— Dataset entries —
== Segment start ==
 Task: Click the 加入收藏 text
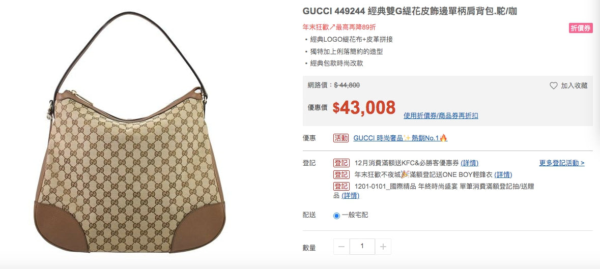pos(574,85)
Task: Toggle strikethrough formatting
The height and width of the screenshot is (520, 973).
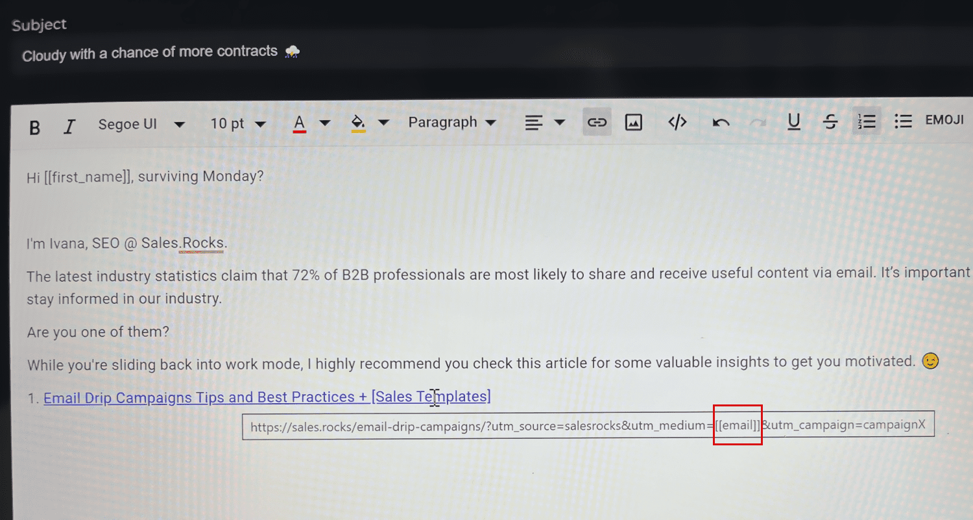Action: point(830,121)

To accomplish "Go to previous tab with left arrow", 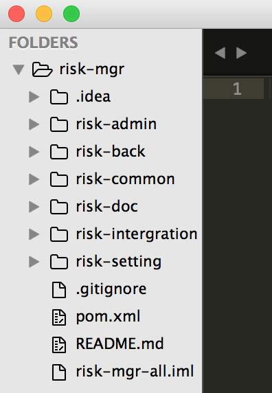I will [x=220, y=53].
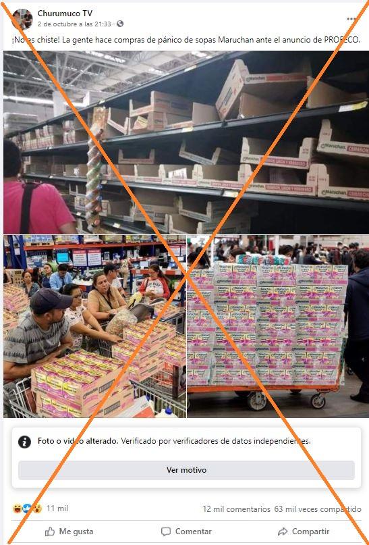
Task: Click the Me gusta button
Action: 69,531
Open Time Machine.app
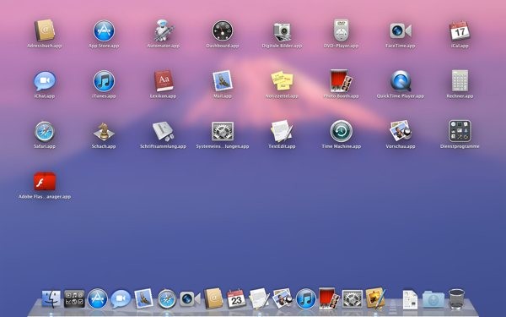 tap(341, 131)
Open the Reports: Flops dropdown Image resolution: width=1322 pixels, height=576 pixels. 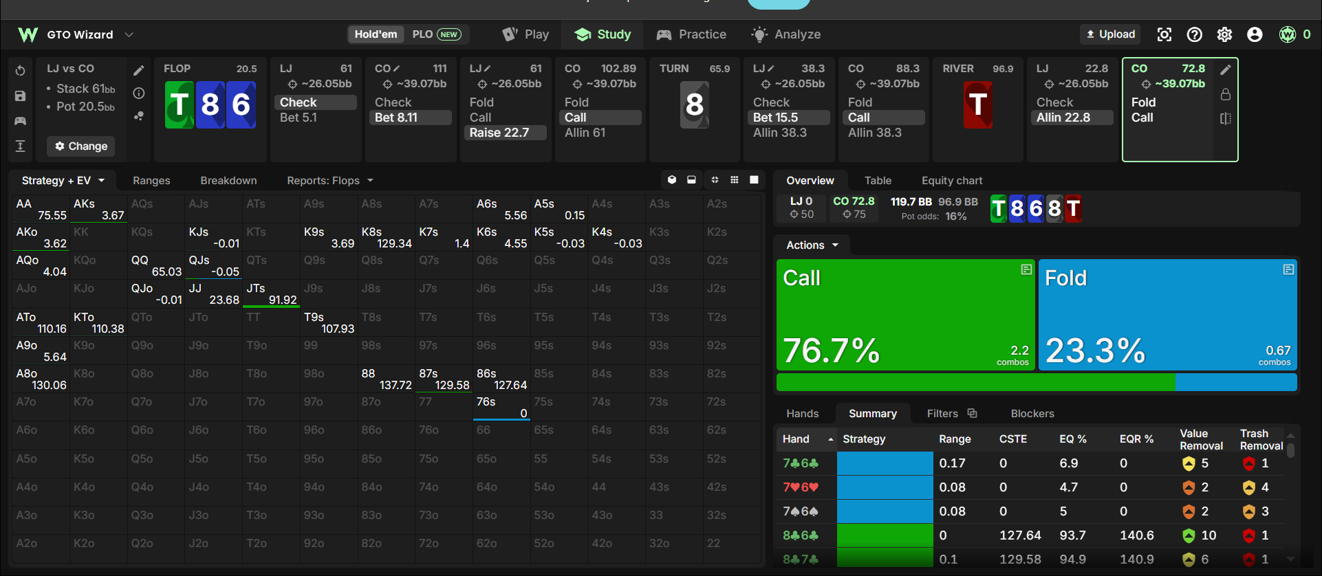coord(330,180)
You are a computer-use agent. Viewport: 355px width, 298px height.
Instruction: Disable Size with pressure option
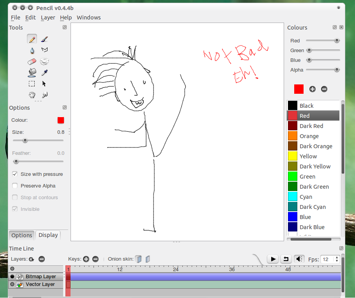tap(14, 174)
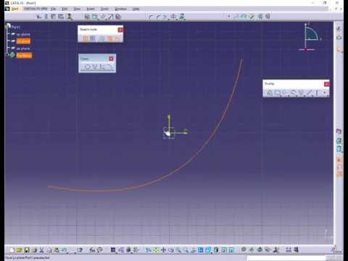The image size is (348, 261).
Task: Toggle the Grid option in Sketch tools
Action: coord(85,38)
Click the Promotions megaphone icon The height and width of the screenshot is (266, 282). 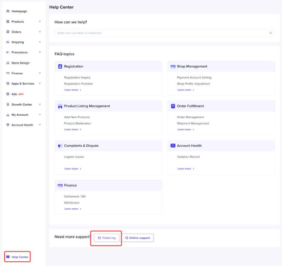[8, 52]
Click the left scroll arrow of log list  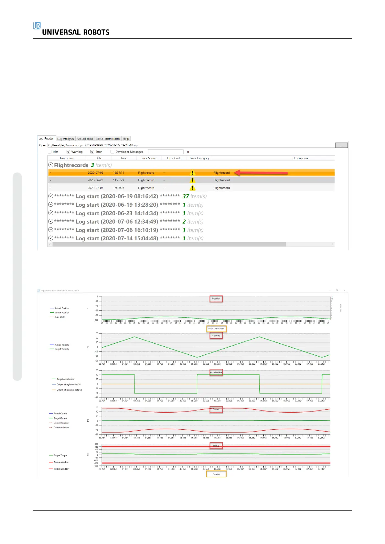click(50, 245)
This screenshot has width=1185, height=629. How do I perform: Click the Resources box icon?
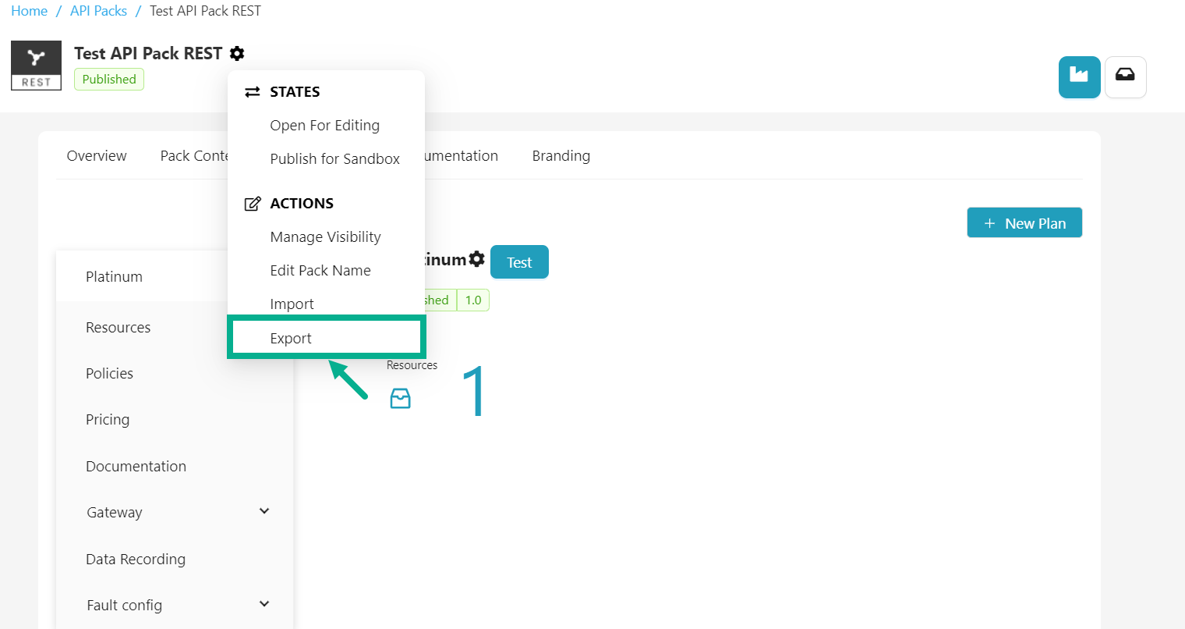[400, 399]
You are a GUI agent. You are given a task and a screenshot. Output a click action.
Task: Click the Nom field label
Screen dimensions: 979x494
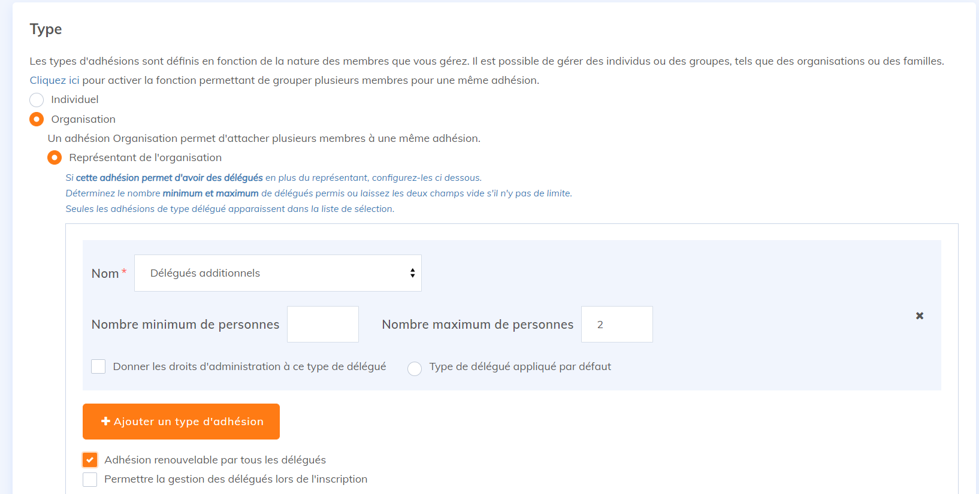[105, 274]
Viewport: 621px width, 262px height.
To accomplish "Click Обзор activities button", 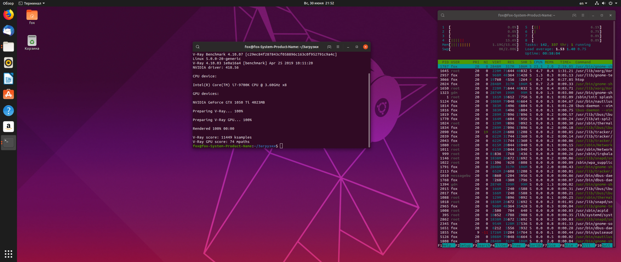I will (8, 3).
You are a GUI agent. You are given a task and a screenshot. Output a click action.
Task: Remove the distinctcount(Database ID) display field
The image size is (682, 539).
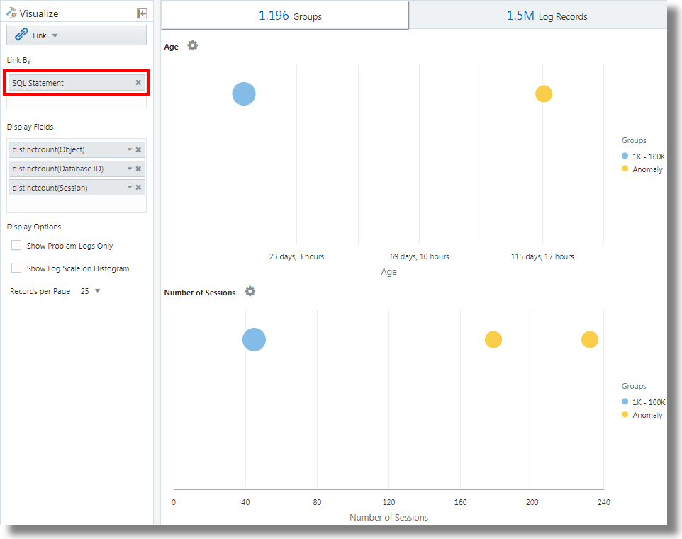tap(138, 169)

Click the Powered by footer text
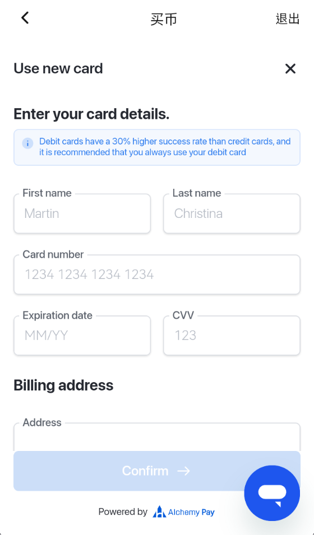123,512
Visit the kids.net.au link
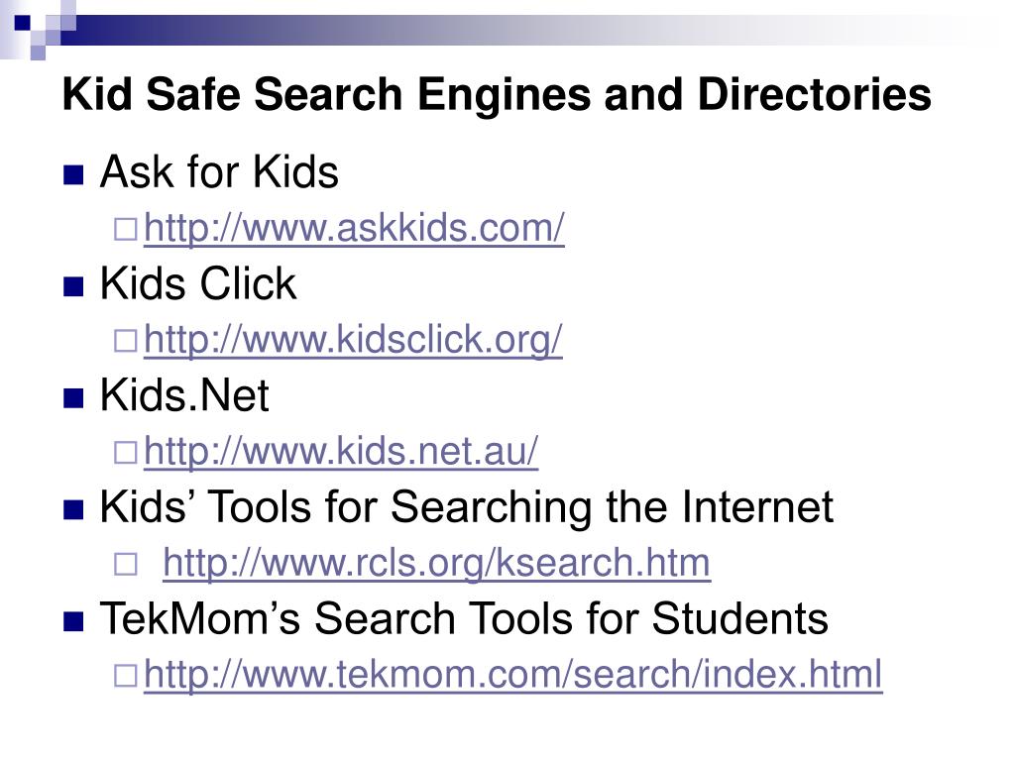The image size is (1015, 761). coord(341,451)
== Segment end ==
— ACTIVITY —
Lines with "field" in the records above: copy every one of them.

— ANSWER TO THE PROBLEM —
Task: Click the Nom field label
Task: Remove the distinctcount(Database ID) display field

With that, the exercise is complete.